Imagine for a minute two different objects. One is a mass produced, moulded plastic toy, with buttons, lights and sounds. Your child will approach it and think “What is it?” Soon it beeps and flashes, directing your child to press a button or pull a lever. It plays a song when your child does something ‘right’. It says things like ‘great!’ and ‘wow’ in a high pitched voice. Brightly coloured things pop up and down. When all the options have been exhausted, the play repeats.

The other object is pretty plain, lets say its a smooth plank of wood or a series of blocks. The first thing it encourages your child to do is to ask – what is it? How can I make it into something? Not surprisingly, the plank of wood or blocks say nothing back! So the child is encouraged to think a bit more, and as the cogs turn decisions are being made and before you know it – it’s a skateboard! It’s a road! It’s part of an obstacle course! It’s a bed for my doll, it’s a house for my friends…and so on.

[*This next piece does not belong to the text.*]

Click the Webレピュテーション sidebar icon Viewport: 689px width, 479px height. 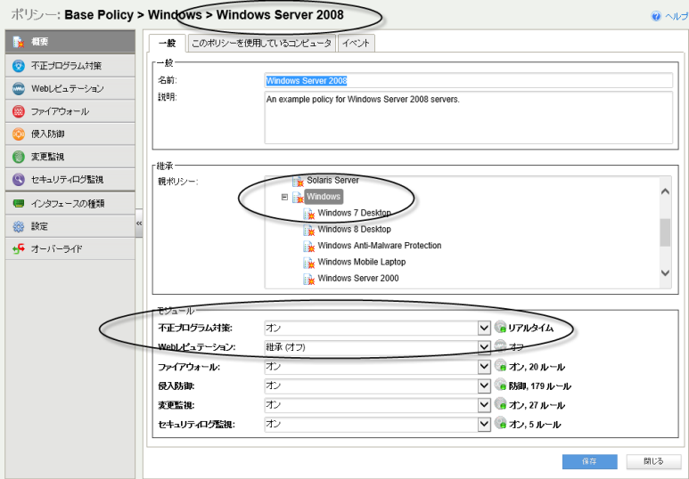click(x=18, y=89)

The latter form of play is creative play, also known as imaginative play, or ‘open-ended’ play. The child is making the decisions and directing the path of the activity, and as they do, they are developing in many different ways. Socially – because they form an original relationship with the object and with others during the play, working out whats possible and getting input from each other. Cognitively – as free decisions and analysis spark new ways of thinking which further develops your child’s brain. Creatively – as they imagine scenarios and conjure up stories, characters and dialogue. Open ended play means the opportunity for play presented by the object never really run out – the opposite of what happens with the first object.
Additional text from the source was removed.